I just had a great curry, with chicken, but it could very easily be made without.
First off, I made a curry paste with two small red onions, fresh ginger, about 4 cloves of garlic, a fresh red chili, heaped table spoon of garam massala, some soy-sauce (see if you can get Kikkoman) and a splash of water to make sure it blends well. Put all of it in a blender or small foodprocesser and let it rip.
Fry of the paste, then add a diced purple aubergine/eggplant and stirfry that for a few minutes, then add a tin of diced tomatos and a drained tin of chickpeas. I know some people think that using tinned tomatos is a sin, and when you have proper, ripe tomatos those work a treat, but tinned tomatos can be great quality as well, depending on brand.

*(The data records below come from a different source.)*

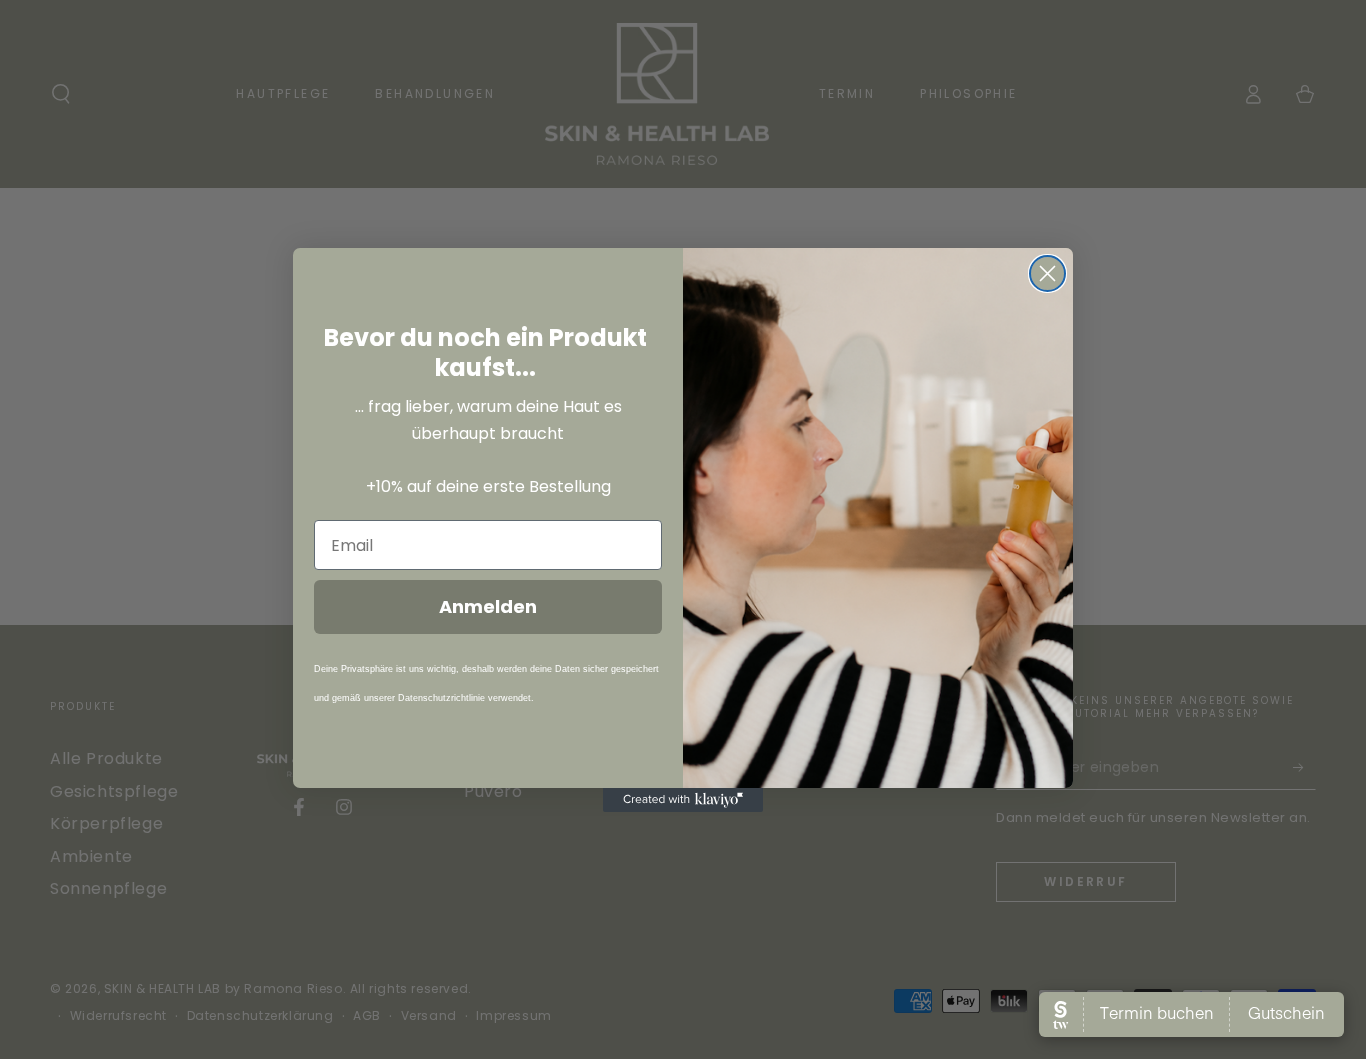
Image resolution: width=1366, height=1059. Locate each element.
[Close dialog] (1047, 273)
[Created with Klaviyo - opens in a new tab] (683, 800)
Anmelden (488, 606)
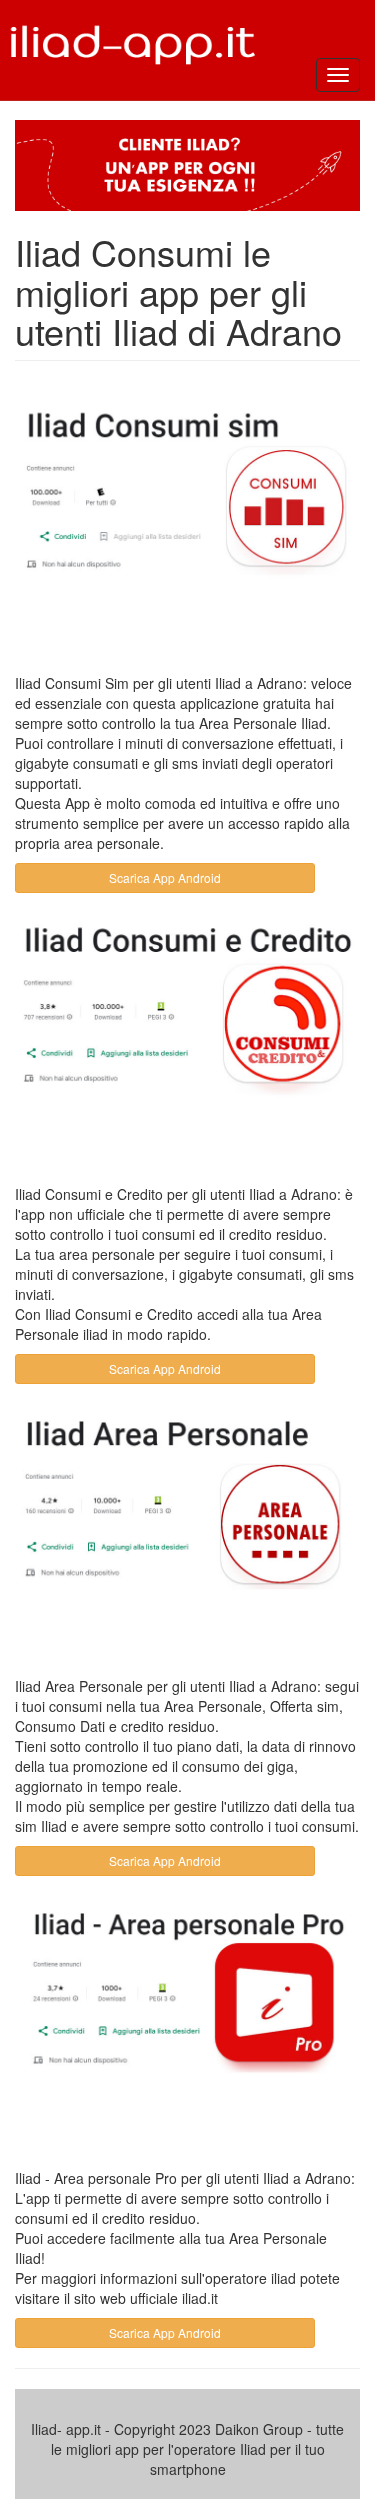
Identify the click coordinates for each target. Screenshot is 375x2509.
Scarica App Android (165, 877)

Give all that a stir, lid on, then let simmer for about 25 minutes. Add some hot water if you think it's getting a bit dry. You could always add some coconut milk aswell, didn't have any the moment though, and it can be quite fat. When I use it, I always use light coconut milk. Plus, my girlfriend isn't big on it. In between, give it a taste. A good curry has a good balance between hot, sour, sweet and salt. Adding some palmsugar for a slight sweetness, or some limejuice for a bit of sour really works wonders.
When done, season to taste, I prefer seasoning my curries with fishsauce, but some extra soysauce or just salt work fine as well. I served it with some homemade flatbreads and sourcream. I always like to put some slices of lime or lemon on the table, with some extra fishsauce and some fried onions or sjalots for those who like that, and sprinking some chopped fresh coriander on top is amazing, however not to everyone's liking.
But yeah, like I said, I also added chicken this time, but without it's still an amazing curry, packed with flavour.